Most of the interesting sounds of New Year's week in maybe-America were off-the-air, like the dusty silence near Ground Zero, punctuated by the sounds of heavy equipment and tourists jockeying for a photographic vantage point. Again, we were reminded that the September 11th act of attempted "urbicide" still has the effect of a serial killer, with 13 bodies pulled out of this hole in the city on New Year's Day alone.
Ordinary conversations abound with September 11th stories and lessons, none of them involving the need to kill Afghans. (The New York Times managed to publish a big Year in Pictures supplement that didn't include a single photo of Afghan civilians affected by US bombing.) On a bus, I heard a suave black man share his Christian conclusions with a stranger: "September 11th reminds us: you may put on your shoes in the morning, but might-be it's the coroner gonna be taking them off at night" - it's a vivid image, though horribly inapt for the World Trade Centre occasion, in which people, including their shoes, were evaporated. The message? "Be right with God, and use the precious days He gives us to serve him."
On the air, however, there's "The War on Terrorism". On popular talk station WABC, there's a little prerecorded snippet with portentous music and an echo effect: "The War on Terrorism - all the news from the War on Terrorism . . . Everything you need to know about the War on Terrorism . . ." But it sounds like an old jingle that they don't know how to replace. Thus the "War on Terrorism" link is played, then the announcer comes on to say: "After the break, we'll find out what Mayor Mike is up to today, but first let's go to Don for the traffic."
That's not to say the "war" is absent. On the contrary, Osama sells: the New York Post puts bin Laden on page one with the rather dubious story that the bags under his eyes prove the war has been worthwhile; the Daily News goes, days later, for a "STILL ALIVE" poster.
On WABC's Curtis and Kuby morning phone-in show, they mention Osama every five or 10 minutes, whatever the subject. Osama Alive may possibly be of some benefit to the Bush hawks; he's clearly of huge benefit to tabloids and talk radio. Curtis and Kuby are a highly popular political double-act. On the right, you've got Curtis Sliwa, godfather of the Guardian Angels, who reckons he sounds "street" if he talks like the Sopranos - "Sez here that bin Laden reached out to Eye-ran to have a sit-down." On the left is Ron Kuby, a lawyer who gets teased about his beard and pony-tail, and reckons if the US government is going to shift its targets so readily, it ought to set up a "Ministry of New Evil Ones".
Kuby is sharply left-wing by US standards, though not overtly anti-war that I heard.

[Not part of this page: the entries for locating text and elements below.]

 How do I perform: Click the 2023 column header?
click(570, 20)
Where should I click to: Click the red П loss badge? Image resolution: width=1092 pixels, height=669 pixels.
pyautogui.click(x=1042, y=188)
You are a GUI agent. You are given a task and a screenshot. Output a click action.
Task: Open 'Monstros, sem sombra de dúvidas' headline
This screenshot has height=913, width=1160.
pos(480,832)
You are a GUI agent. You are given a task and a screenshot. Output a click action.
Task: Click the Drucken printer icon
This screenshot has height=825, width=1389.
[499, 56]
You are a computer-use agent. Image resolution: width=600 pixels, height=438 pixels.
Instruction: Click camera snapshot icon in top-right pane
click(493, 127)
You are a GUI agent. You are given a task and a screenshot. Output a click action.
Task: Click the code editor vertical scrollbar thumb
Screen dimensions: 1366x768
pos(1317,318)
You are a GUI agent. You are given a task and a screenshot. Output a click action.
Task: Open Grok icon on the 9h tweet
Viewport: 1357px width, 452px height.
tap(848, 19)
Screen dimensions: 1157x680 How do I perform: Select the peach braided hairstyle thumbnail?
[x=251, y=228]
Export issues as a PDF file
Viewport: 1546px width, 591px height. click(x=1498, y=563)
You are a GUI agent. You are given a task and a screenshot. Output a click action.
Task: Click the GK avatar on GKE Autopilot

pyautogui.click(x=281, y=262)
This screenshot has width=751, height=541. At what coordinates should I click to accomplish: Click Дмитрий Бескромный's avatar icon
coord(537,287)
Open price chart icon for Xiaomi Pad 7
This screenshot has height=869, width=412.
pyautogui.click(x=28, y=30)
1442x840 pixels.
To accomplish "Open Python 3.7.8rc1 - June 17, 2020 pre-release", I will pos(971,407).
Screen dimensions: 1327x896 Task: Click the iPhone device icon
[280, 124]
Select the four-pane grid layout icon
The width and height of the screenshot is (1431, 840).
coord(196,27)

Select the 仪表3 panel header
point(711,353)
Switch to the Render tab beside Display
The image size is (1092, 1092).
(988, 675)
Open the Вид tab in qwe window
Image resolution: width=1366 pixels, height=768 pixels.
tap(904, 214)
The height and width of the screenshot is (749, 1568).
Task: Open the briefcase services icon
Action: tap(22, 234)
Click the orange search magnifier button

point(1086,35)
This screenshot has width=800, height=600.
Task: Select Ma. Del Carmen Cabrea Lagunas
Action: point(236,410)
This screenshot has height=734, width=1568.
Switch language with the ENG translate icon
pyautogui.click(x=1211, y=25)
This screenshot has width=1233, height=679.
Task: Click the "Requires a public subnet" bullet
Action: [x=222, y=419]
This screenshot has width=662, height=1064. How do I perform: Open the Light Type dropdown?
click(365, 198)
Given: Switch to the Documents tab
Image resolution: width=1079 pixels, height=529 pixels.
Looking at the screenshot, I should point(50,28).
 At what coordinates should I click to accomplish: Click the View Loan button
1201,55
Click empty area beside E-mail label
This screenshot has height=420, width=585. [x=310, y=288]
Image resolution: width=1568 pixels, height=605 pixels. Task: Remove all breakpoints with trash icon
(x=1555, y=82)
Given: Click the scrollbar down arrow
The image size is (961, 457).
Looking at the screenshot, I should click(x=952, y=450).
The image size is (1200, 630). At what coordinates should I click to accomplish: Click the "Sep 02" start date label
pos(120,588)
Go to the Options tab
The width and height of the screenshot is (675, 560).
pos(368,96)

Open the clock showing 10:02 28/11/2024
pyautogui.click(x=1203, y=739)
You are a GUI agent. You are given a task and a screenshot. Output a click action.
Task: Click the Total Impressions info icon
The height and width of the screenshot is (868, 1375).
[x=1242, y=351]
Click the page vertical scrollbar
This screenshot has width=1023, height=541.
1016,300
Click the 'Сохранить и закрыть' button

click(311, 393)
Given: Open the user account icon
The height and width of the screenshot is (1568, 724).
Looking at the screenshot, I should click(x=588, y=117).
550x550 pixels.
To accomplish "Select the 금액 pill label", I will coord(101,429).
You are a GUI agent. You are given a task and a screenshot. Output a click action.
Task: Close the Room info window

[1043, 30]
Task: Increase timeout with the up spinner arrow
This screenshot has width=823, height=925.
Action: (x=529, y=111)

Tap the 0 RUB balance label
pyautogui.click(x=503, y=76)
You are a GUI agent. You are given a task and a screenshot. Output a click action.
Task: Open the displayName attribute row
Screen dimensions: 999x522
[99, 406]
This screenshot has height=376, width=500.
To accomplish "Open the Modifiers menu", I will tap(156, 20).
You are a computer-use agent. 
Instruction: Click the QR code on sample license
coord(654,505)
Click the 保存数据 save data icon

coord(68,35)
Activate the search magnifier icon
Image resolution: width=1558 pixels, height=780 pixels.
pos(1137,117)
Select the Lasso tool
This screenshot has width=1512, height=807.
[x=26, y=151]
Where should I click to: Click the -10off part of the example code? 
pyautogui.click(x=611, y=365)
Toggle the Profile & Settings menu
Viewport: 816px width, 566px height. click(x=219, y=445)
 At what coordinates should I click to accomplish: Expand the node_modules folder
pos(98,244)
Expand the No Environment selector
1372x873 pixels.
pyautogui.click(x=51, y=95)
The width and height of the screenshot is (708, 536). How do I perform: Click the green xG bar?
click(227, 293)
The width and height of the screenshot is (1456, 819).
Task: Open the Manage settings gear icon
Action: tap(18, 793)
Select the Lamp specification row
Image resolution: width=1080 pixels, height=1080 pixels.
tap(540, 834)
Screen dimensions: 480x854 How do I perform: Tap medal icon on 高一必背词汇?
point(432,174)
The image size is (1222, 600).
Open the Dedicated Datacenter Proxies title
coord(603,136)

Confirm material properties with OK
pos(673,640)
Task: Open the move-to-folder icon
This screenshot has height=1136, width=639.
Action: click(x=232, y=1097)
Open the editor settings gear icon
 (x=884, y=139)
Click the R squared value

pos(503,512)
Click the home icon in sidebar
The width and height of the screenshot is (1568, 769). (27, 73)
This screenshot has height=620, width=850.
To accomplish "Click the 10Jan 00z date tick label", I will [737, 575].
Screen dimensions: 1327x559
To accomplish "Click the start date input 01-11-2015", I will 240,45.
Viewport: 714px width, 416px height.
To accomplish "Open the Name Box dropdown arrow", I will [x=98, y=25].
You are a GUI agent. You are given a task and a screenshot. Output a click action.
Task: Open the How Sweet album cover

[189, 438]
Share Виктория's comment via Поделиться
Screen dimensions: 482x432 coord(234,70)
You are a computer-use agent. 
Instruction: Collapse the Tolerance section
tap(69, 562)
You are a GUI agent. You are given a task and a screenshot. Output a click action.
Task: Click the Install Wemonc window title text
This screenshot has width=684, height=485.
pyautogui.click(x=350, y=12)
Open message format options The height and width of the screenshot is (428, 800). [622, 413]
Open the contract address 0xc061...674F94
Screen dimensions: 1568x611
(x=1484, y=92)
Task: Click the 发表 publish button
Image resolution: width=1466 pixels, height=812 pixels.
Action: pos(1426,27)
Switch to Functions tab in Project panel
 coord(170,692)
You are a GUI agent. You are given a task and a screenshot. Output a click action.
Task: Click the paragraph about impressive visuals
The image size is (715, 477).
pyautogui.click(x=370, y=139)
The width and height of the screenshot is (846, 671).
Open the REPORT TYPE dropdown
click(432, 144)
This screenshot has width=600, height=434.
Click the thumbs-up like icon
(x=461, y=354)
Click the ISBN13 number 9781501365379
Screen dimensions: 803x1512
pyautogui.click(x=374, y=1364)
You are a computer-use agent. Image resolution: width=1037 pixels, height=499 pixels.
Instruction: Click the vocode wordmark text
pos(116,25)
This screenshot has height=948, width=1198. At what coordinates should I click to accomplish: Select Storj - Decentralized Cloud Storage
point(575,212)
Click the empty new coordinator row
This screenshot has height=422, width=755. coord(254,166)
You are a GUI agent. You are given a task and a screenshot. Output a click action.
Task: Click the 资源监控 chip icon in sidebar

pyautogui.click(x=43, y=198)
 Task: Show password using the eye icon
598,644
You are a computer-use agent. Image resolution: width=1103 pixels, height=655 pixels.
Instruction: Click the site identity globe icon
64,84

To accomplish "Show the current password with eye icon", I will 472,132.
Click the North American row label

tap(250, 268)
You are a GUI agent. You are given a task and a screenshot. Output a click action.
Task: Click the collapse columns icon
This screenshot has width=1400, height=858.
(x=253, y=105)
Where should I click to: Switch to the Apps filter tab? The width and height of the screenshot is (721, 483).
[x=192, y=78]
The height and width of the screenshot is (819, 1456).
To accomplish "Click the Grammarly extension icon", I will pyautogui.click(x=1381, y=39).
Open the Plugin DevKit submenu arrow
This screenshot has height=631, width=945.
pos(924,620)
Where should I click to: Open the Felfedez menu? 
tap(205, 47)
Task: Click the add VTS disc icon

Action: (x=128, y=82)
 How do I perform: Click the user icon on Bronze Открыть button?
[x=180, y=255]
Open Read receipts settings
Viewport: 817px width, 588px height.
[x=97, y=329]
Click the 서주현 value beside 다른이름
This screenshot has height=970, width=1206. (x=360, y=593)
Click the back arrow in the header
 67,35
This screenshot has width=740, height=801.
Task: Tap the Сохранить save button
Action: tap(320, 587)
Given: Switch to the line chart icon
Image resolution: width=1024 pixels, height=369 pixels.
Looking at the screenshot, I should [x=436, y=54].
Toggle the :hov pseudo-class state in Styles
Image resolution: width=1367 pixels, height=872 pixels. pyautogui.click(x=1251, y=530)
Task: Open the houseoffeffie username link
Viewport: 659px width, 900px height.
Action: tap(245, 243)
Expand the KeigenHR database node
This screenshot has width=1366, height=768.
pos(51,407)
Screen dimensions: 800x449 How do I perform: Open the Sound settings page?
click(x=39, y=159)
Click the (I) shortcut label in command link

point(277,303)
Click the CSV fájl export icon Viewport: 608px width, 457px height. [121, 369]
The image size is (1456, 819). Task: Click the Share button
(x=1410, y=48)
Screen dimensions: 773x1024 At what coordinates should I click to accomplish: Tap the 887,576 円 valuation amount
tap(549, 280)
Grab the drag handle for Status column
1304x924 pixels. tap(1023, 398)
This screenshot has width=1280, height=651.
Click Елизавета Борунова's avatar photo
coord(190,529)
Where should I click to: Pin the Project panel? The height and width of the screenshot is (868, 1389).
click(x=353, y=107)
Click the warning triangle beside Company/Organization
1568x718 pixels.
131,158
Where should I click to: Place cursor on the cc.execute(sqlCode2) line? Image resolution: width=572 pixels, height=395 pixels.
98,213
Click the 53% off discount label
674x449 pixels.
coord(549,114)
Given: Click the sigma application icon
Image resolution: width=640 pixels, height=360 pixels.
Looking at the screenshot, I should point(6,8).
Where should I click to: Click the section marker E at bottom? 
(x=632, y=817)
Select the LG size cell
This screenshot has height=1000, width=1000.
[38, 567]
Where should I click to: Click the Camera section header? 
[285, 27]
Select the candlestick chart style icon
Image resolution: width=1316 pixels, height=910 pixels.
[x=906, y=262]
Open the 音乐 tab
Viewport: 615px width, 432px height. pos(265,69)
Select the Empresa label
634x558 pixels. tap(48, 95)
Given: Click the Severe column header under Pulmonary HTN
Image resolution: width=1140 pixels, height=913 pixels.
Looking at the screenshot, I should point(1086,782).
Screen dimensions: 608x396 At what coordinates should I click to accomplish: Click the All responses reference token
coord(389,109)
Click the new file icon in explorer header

This week, Sliwa sounded browned off about the lousy Osama-hunting and also a bit disappointed that his new mayor, Mike Bloomberg, has been a bit liberal. (Sliwa was a member of Giuliani's ill-fated Commission for Decency, a concept that definitely belongs west of New Jersey.) So Kuby was getting all the good lines: on Bloomberg's cuts in city staffing: "That's what's known as sacrifice when you're a billionaire - you fire one out of five workers"; on the failure of Egypt to arrest a bin Laden supporter: "You would think that as an ally of America, the least Mubarak could do to show his commitment to democracy would be to arrest this guy for speaking"; or on the inevitability of the angry Argentine reaction to their IMF-supported hunger: "much as they were enjoying sacrificing their children for the great capitalist experiment".
Then, suddenly, Kuby would start talking to Curtis about Special K cereal, on and on, chatting about its yummy taste, dietary benefits and the like. Or Curtis would start talking to Kuby about how if you're really concerned about your health, Ron, you should check out (or rather, be checked out by) Executive Health Exams in Rockefeller Centre.
In other words, they'd do very loosely scripted, conversational advertisements for these products and services, which must surely earn more money and retain more listeners than a two-minute break in the show with prerecorded adverts.
No, I'm not recommending this to RTÉ as new adventure in public-service broadcasting. However, and nevertheless, I wouldn't mind hearing an imitation of this sort of pairing of politicised presenters. (Eamon Dunphy and Ann Marie Hourihane don't count.)
This isn't the sort of radio I grew up with. However, time-warps being what they are, my teenage years are still roughly available on Fordham University's public-radio station, WFUV. This excellent station, which features a host of terrific Irish-related shows - that's Fordham for ya - also hosts old WNEW-FM DJs Vin Scelsa (of whom much here previously), Dennis Elsas and Pete Fornatale. Once, when I was 15, I was lucky enough to get through on the phone, oh-so-briefly, to Vin in the studio. This week on his distinctly minority-interest Idiot's Delight, he was eating a turkey sandwich when a couple of fans showed up at the studio, over from New Jersey, and he brought them in for a lovely on-air chat.
There's something to be said for being off the major-media radar. On WFUV this week, Dennis Elsas could do a whole wild show free-associating from the concept of "cover versions"; while Pete Fornatale, on his end-of-year show, recalled September 11th, and how hard it was to find words and songs to convey sadness, as opposed to fear and anger. He settled on Juliet Turner's staggeringly beautiful version of Julia Wilson's Broken Things: "You can have my heart, if you don't mind broken things".
And for a few thousand listening New Yorkers, it was a chance to cry all over again.